* **DOCUMENT TEXT**:
------------------------------------

MEXICO CITY — The authorities found clandestine graves containing several bodies Saturday near a southern Mexico
town where students at a teachers college clashed with the police a
week ago, leaving several people dead and up to 43 students missing.
Witnesses said many of them were last seen being carried off by
officers.
A
tip led the authorities to the spot near a hill outside Iguala, about
100 miles south of Mexico City in Guerrero State, one of the poorest and
most violence-prone in the country as organized crime groups have
battled for power.
State
officials speaking to reporters Saturday night declined to say how many
bodies were found or whether they were the missing students, but they
said DNA analysis and other tests were being conducted to identify the
remains.
Officials
were bracing for the prospect of one of the largest massacres in recent
years of convulsive violence mostly related to drugs or organized
crime.
The
students disappeared after a chaotic bout of violence, in which local
police officers opened fire on them as, depending on the account, they
either collected donations for school or sought to hijack buses, as they
have commonly done for transportation.
Six
people were killed, including three students and three bystanders, and
more than 30 people, nearly two dozen of them local police officers,
were detained by the state prosecutor’s office in relation to the
shooting, which the federal interior minister, Miguel Osorio Chong,
called an “incredible” display of excessive force.
But
students and family members said they could not account for 43 students
after the clashes, and witnesses said they saw police officers taking
away several of them.

------------------------------------

* **DATA SHOWN**:
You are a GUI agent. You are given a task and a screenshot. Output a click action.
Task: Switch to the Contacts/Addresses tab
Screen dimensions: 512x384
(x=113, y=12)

------------------------------------

* **TASK DESCRIPTION**:
Copy verbatim the passage of the Iguala graves article from "MEXICO CITY —" up to and including "battled for power.".

* **SOLUTION FOR THIS PROBLEM**:
MEXICO CITY — The authorities found clandestine graves containing several bodies Saturday near a southern Mexico
town where students at a teachers college clashed with the police a
week ago, leaving several people dead and up to 43 students missing.
Witnesses said many of them were last seen being carried off by
officers.
A
tip led the authorities to the spot near a hill outside Iguala, about
100 miles south of Mexico City in Guerrero State, one of the poorest and
most violence-prone in the country as organized crime groups have
battled for power.